By: Norvisi Mawunyegah

Oil prices fell on Thursday as the US dollar strengthened, knocking them off multiyear highs, although losses were restrained by a significant reduction in US oil stocks.

Brent futures fell 33 cents, or 0.4 percent, to $74.06/bbl. at 8.36 a.m. GMT, after touching their highest level since April 2019.

Similarly, after reaching their highest level since October 2018, US crude futures fell 28 cents, or 0.3 percent, to $71.87/bbl.

After the Federal Reserve said it may hike interest rates at a far quicker pace than expected, the dollar surged to its highest single-day gain in 15 months. Oil, which is priced in dollars, becomes costlier in foreign currencies when the greenback strengthens, thereby lowering demand.
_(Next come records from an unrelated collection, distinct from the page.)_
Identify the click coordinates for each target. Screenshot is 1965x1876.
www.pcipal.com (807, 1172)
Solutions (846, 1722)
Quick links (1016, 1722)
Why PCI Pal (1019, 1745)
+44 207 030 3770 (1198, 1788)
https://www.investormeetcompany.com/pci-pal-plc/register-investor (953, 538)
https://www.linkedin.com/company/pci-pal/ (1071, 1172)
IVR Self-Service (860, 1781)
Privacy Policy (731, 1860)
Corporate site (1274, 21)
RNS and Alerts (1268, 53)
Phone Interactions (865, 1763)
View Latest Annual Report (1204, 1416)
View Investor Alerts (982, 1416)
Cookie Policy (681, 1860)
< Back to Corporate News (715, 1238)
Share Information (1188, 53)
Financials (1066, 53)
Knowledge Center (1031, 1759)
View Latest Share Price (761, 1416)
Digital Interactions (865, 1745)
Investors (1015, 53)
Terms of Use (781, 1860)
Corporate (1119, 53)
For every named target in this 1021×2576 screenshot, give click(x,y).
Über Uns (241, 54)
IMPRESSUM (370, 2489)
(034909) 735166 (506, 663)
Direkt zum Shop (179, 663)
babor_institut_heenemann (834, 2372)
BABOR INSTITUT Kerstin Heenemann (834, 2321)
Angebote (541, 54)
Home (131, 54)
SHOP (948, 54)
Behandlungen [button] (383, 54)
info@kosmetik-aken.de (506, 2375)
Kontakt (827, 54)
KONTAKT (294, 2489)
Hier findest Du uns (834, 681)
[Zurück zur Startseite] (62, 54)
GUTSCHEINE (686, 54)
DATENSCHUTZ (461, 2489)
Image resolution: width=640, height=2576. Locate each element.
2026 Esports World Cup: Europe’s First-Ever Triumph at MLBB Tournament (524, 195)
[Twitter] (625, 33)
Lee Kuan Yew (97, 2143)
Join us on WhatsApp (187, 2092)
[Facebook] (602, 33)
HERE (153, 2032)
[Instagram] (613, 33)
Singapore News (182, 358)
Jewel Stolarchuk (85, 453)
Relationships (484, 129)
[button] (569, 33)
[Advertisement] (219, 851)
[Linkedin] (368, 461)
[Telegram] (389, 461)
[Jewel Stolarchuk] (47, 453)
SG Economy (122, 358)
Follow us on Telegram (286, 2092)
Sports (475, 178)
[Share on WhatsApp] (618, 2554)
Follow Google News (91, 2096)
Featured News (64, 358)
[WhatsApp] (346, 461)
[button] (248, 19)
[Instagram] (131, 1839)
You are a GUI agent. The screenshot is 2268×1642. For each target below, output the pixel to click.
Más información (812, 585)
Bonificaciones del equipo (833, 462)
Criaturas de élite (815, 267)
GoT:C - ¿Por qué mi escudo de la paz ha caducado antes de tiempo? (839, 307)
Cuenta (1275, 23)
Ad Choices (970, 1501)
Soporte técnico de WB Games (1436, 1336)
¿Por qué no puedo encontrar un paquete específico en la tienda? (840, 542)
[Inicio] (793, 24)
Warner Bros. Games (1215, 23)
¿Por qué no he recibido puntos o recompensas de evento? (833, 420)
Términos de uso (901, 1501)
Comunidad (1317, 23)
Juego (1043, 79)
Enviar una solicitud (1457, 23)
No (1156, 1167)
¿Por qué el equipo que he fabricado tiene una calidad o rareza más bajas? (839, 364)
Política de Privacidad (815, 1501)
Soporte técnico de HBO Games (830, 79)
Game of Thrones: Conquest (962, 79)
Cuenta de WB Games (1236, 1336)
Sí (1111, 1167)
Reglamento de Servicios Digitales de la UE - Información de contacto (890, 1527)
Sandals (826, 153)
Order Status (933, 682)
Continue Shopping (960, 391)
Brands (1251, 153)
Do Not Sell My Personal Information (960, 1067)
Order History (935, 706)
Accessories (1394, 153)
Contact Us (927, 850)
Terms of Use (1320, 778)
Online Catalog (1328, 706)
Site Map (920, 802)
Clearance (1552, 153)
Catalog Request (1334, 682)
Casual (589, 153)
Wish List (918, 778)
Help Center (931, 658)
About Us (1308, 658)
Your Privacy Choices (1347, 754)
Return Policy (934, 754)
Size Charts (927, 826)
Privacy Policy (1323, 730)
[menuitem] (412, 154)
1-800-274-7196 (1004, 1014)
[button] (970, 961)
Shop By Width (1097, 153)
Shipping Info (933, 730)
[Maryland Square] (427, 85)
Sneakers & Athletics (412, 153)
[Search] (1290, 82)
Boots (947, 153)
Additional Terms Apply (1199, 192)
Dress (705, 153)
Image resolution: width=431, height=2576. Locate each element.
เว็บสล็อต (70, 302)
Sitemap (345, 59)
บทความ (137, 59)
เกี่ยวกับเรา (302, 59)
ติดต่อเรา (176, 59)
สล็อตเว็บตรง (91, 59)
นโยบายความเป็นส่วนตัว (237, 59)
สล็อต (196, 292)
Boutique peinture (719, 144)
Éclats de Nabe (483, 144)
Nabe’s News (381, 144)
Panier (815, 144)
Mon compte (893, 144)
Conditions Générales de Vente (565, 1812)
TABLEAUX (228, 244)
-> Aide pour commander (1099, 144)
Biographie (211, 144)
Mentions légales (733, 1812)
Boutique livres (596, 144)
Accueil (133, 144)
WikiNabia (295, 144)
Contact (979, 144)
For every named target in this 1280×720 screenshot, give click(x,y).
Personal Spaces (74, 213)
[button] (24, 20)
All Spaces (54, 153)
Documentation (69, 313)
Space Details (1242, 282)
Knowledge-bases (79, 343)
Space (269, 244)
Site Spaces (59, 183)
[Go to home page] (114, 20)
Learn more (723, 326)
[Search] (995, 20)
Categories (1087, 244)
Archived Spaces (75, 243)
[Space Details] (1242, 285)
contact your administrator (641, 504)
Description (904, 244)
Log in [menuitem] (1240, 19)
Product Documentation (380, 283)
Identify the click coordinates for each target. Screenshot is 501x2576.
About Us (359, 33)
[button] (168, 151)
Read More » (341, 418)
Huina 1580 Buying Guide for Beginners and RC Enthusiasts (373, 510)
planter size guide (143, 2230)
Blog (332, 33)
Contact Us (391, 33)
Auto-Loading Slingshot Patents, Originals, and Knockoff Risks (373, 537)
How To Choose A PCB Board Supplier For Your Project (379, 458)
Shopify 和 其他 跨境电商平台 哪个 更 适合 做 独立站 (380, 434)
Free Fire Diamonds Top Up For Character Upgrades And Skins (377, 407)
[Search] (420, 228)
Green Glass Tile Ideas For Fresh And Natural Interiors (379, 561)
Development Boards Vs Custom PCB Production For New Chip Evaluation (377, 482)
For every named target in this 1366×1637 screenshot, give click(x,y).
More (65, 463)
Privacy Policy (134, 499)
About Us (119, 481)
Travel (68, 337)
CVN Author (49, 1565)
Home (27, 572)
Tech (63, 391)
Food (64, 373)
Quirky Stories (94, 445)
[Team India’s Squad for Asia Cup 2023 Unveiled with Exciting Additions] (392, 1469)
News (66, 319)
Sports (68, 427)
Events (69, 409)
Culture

“Energy markets became so fixated over a robust summer travel season and Iran nuclear deal talks that they somewhat got blindsided by the Fed’s hawkish surprise,” said Edward Moya, senior market analyst at OANDA.

“This pullback in oil prices should be temporary as the fundamentals on both the supply and demand side should easily be able to compensate for a rebounding dollar,” Moya said.

Still, losses were modest, since data from the Energy Information Administration revealed that US crude oil stocks fell substantially last week as refineries increased operations to their highest level since January 2020, indicating that demand is improving. Refinery throughput in China, the world’s second-largest oil consumer, increased by 4.4 percent in May compared to the same month a year ago, reaching a new high. The world’s largest oil dealers indicated this week that they anticipate prices to continue over $70 per barrel in the second half of 2022, with demand likely to rebound to pre-pandemic levels.